Resulta, pois, que metade do valor das doações financeiras realizadas em Portugal foram efetuadas por apenas 40 empresas das 65 mil patrocinadoras, o que denota que poucas empresas têm interesse e capacidade para investir em Cultura e que os benefícios fiscais atualmente existentes não são atrativos.
Percebemos ainda, por este exemplo francês, que o futuro do financiamento da Cultura passará pelo Mecenato.
Em Portugal — onde o principal financiador é o Estado — exige-se uma revisão da lei do mecenato que crie condições mais atrativas, para que todos os cidadãos e todas as empresas, sejam elas de maior ou menor dimensão, possam contribuir com mais apoios financeiros.
O atual governo está neste momento a concluir a revisão da Lei do Mecenato. Segundo o primeiro-ministro, o objetivo desta revisão passará por “facilitar a contribuição da sociedade” no financiamento e na promoção da Cultura.

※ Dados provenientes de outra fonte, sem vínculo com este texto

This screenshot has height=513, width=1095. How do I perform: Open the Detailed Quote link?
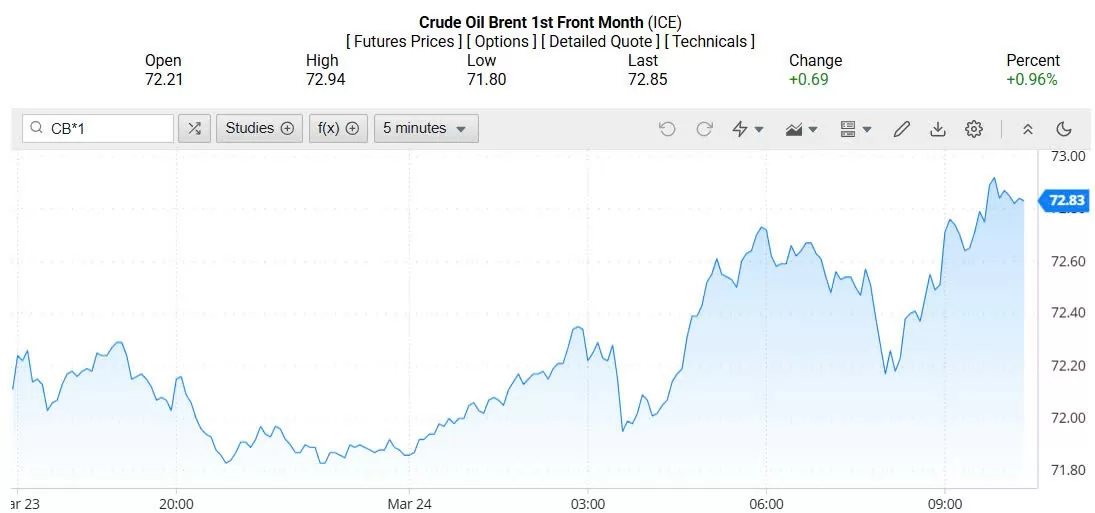click(x=600, y=41)
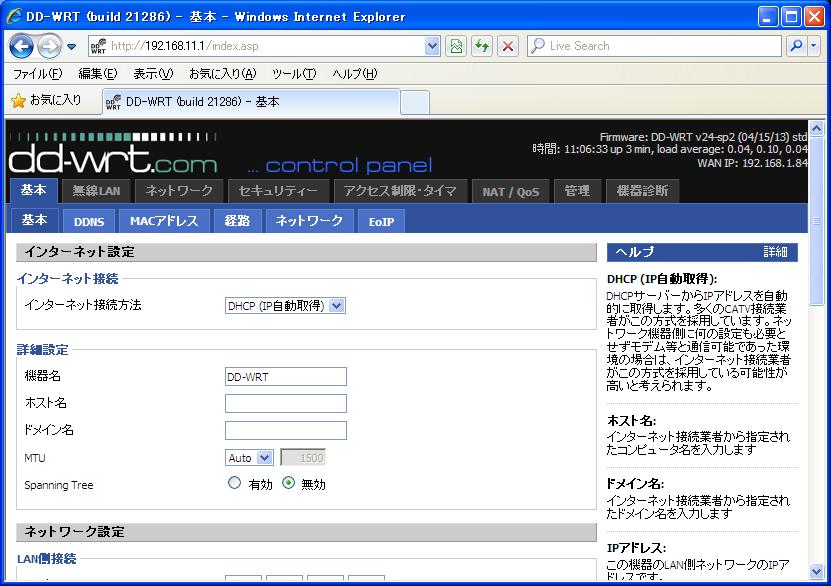
Task: Click the 詳細 link in help panel
Action: 775,252
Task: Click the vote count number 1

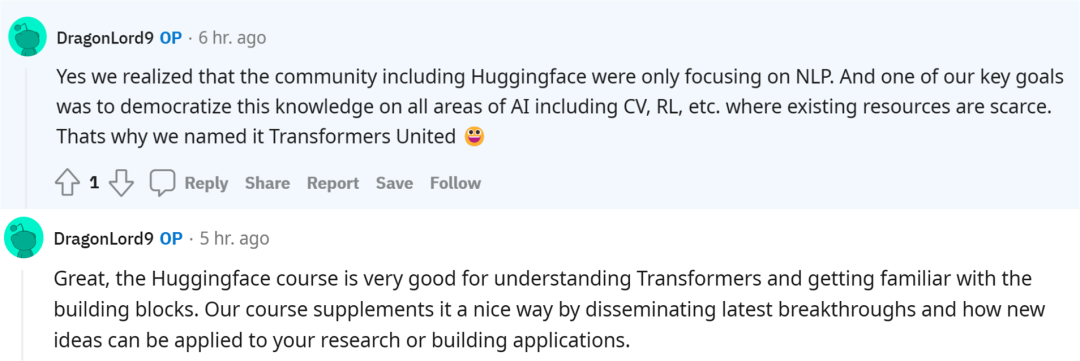Action: 94,183
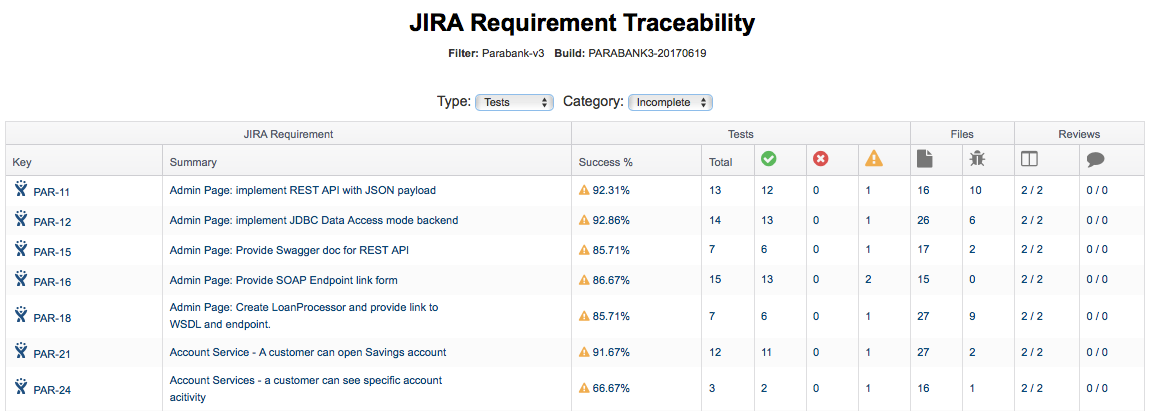The height and width of the screenshot is (411, 1151).
Task: Open the Category dropdown showing Incomplete
Action: point(670,103)
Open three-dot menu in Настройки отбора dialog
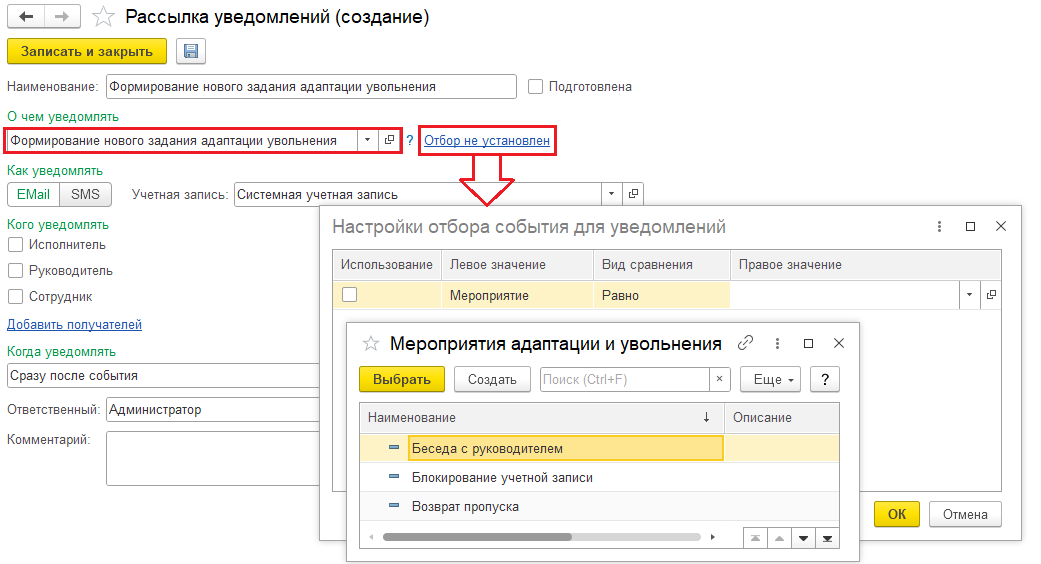Image resolution: width=1041 pixels, height=564 pixels. (x=938, y=227)
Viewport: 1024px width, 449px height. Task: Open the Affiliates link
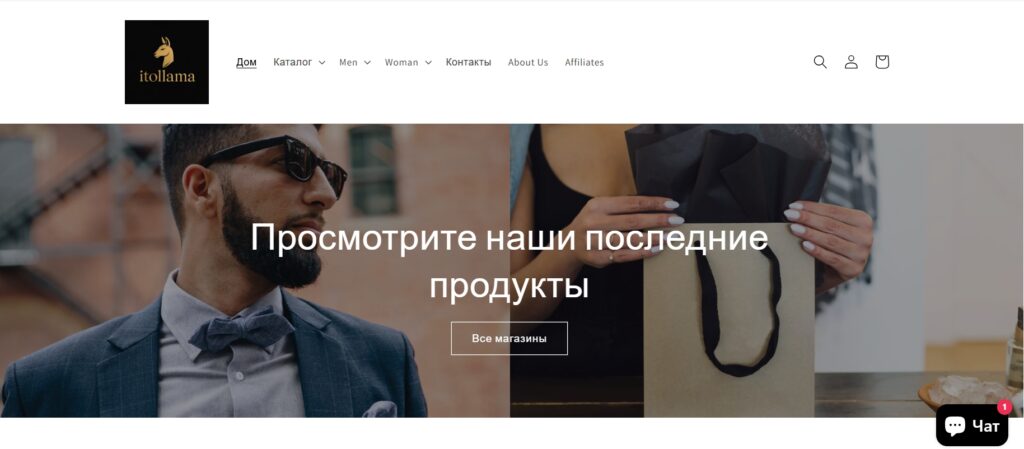[584, 62]

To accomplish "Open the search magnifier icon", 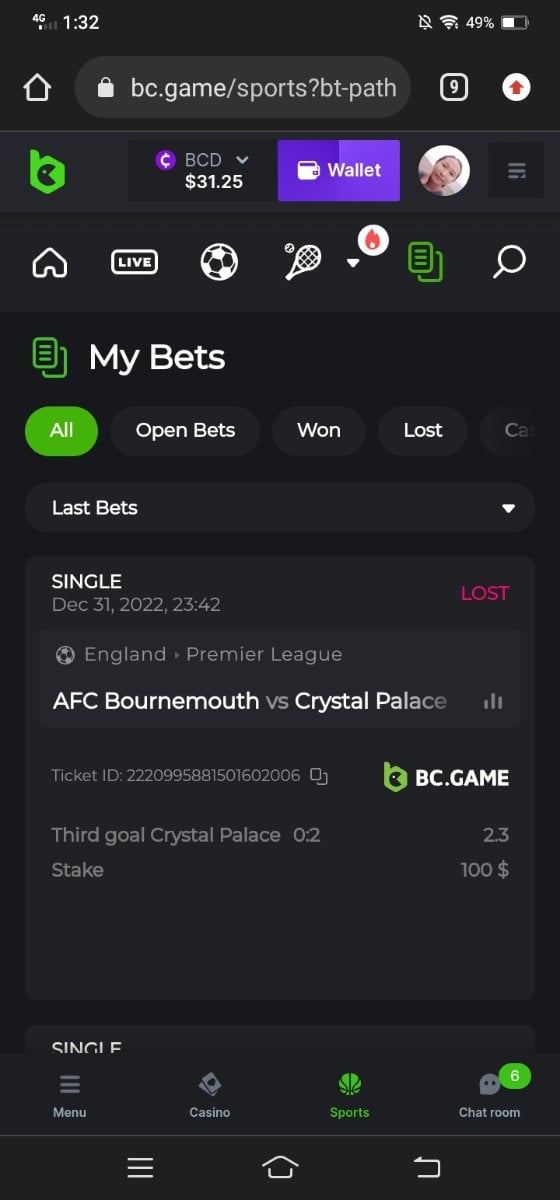I will [509, 263].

Lembremo-nos que o anterior projeto elaborado em setembro último pelo Partido Socialista foi chumbado, sendo criticado pelos partidos à esquerda, por criarem “um risco de dependência de mecenas na definição das políticas culturais do país”.
A proposta previa, por exemplo, a criação de uma lista pública dos maiores mecenas e das entidades beneficiárias, criando a obrigatoriedade de utilização do logotipo do mecenas nas comunicações oficiais das beneficiárias.
Esperamos que esta nova revisão possa, de facto, resultar naquilo que para nós é, neste momento, o mais importante: o aumento de financiamento disponível para a Cultura.